=== STATED GOAL ===
Update the part of the data that opens with the line containing "Where should I click to: Expand" and closes with the line containing "coord(20,182)" by putting "Goal" in place of "Instruction", with nothing else altered. Return only those lines.

**** DATA SUPPLIED

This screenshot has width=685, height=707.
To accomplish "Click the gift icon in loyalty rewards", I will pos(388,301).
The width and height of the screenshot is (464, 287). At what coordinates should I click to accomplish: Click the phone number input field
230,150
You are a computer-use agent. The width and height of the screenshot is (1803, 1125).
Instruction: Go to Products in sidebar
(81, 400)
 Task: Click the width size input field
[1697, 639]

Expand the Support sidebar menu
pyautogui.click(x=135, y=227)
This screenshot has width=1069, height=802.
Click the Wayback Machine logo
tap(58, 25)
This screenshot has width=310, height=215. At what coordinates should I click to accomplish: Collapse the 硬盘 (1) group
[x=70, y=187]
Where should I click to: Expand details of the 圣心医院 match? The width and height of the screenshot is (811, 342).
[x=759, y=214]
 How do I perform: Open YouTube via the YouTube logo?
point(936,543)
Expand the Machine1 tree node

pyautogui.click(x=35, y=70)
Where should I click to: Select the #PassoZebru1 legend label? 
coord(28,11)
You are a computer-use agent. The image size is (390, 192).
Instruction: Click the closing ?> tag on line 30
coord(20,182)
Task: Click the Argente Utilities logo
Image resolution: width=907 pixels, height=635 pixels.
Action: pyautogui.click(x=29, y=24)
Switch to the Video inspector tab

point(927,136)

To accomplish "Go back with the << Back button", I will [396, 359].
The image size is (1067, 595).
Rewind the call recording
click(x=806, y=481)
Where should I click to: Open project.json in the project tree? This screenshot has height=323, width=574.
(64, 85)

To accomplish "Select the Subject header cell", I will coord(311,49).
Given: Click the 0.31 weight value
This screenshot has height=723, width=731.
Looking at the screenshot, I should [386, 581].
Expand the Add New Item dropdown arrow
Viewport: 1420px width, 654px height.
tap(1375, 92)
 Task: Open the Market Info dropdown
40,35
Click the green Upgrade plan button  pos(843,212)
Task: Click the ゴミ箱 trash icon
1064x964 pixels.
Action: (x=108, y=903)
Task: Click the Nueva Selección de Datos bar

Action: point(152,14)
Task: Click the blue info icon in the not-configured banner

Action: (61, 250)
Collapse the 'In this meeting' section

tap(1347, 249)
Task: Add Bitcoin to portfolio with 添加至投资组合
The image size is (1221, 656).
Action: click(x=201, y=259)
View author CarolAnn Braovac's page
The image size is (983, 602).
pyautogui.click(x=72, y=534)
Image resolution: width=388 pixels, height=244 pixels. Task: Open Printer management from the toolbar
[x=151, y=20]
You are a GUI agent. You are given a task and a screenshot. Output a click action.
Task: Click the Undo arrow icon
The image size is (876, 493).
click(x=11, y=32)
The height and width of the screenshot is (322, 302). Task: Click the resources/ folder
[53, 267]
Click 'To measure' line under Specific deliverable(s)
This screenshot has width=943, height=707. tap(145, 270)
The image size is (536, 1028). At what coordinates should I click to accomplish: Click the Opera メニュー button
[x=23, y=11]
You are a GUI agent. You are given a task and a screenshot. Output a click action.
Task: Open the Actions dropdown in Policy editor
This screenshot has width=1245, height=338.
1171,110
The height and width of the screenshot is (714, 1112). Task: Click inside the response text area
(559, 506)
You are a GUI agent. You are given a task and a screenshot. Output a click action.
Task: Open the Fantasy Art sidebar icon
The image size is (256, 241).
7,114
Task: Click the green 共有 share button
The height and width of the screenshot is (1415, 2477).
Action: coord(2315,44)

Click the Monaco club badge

********

=== THE OUTPUT ===
Where should I click to: Expand details of the 圣心医院 match? The width and height of the screenshot is (811, 342).
[x=759, y=214]
 How do I perform: Open YouTube via the YouTube logo?
point(936,543)
Expand the Machine1 tree node

pyautogui.click(x=35, y=70)
Where should I click to: Select the #PassoZebru1 legend label? 
coord(28,11)
You are a computer-use agent. The image size is (390, 192).
Goal: Click the closing ?> tag on line 30
coord(20,182)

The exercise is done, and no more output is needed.